I'd been grinding in fresh black pepper all along. But for all the garlic and onion and bacon and ham...my potato soup still tasted bland. I shook in some garlic salt, then turned to my old standbys, Worcestershire Sauce, Heinz 57, and, for good measure, some Save A Lot steak sauce. It still tasted a little bland to me, but Hick and Genius scarfed it up like Huge 'Uns were going out of style. They did add a bit of shredded sharp cheddar which I provided without even including any finger skin. On the side, they were all a-twitter about the magnificent biscuits, which came from a box, Red Lobster Cheddar Bay Biscuit mix, which is just Bisquick and some garlic powder to mix with butter. I've actually made those biscuits from an internet recipe, and they came out about the same, with the exception of the garlic powder stuff packing more of a punch and having more green-specked color than my melted butter and minced garlic brush-on coating.

Yes, I'd call that potato soup a success. Genius even stated later, without prompting, "That soup was really good." Hick hoisted himself up for a second bowl. OF SOUP! And you know how Hick usually likes his soup, TOWERING. But this he ate with a spoon and liked it! It can't be that he was simply starving, since I also gave him sliced Oberle sausage on the side in the guise of protein.

Poor, simple Genius.

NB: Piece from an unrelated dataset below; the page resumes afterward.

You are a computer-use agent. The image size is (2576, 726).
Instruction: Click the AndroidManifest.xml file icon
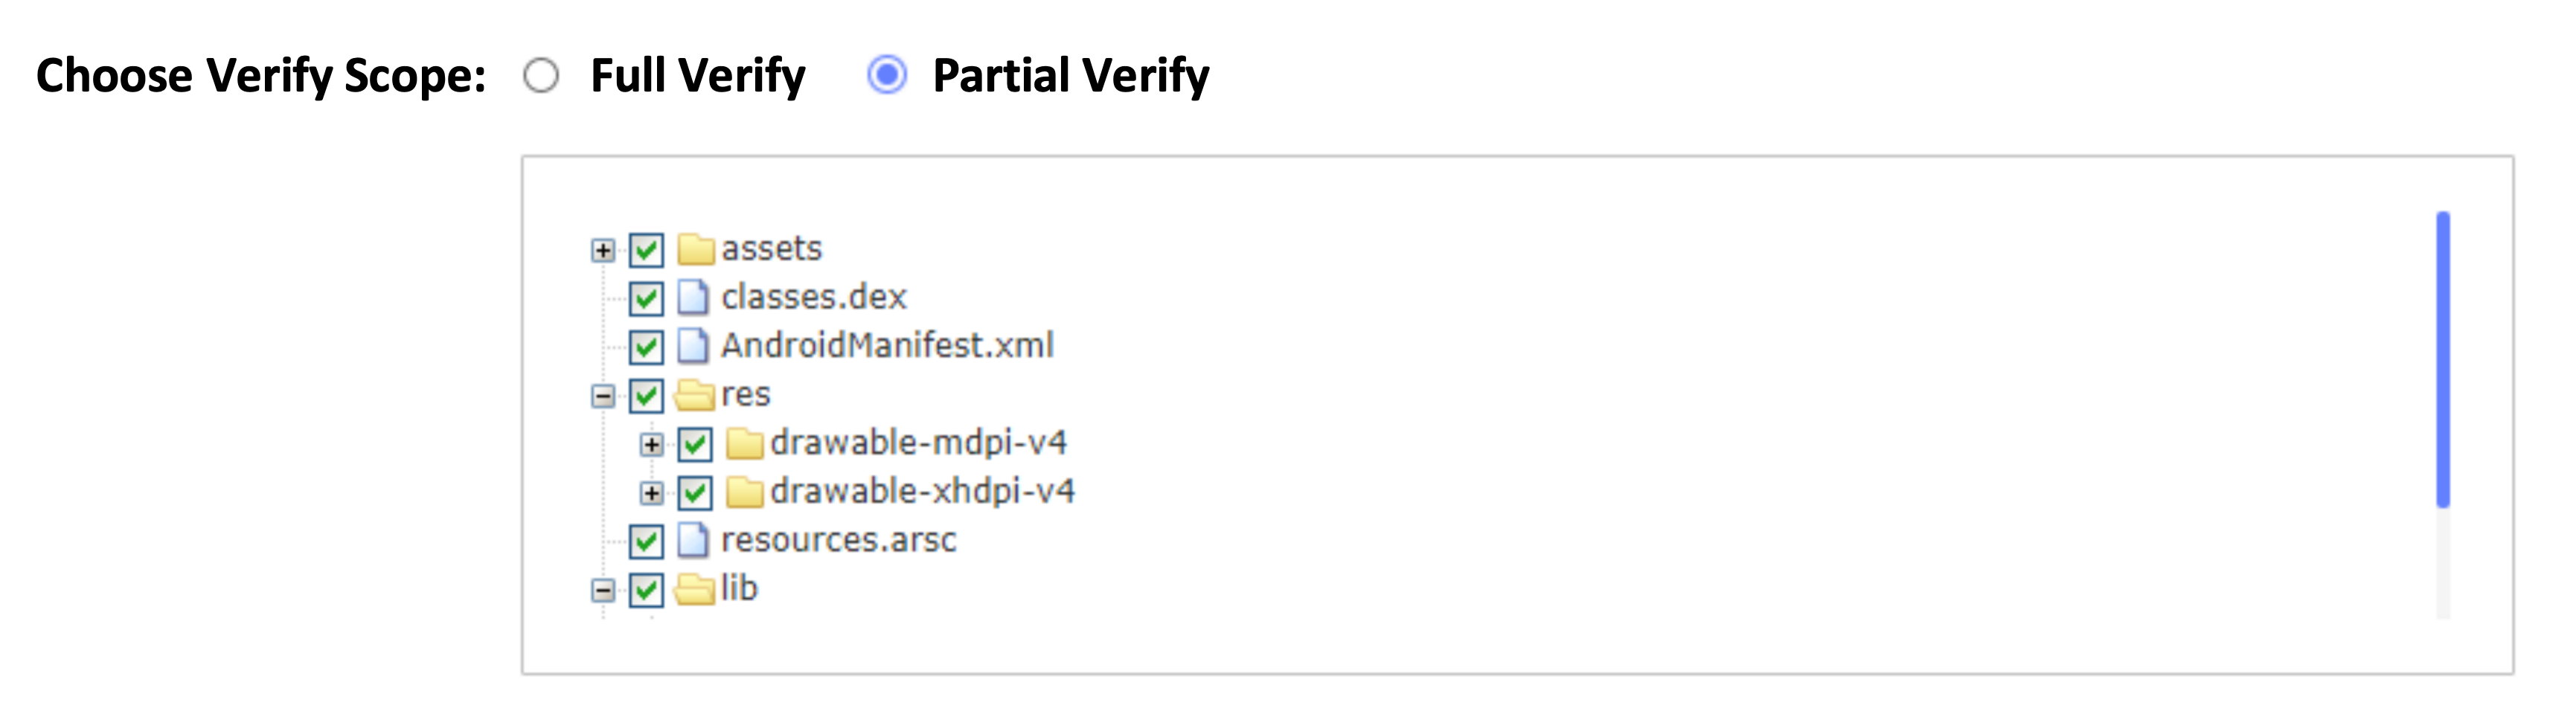coord(693,346)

As he was toasting that bread for a sandwich at 11:45, he asked, "So, I'm not clear. Am I having this potato soup for lunch? Because it says it only takes 15 minutes." I explained that his soup would not be ready for lunch. It was supper. He was not accounting for prep time.

At 2:00, that potato soup was ready for a slow simmer. Fifteen minutes my--

At least there's enough left for tomorrow. And some to give my mom!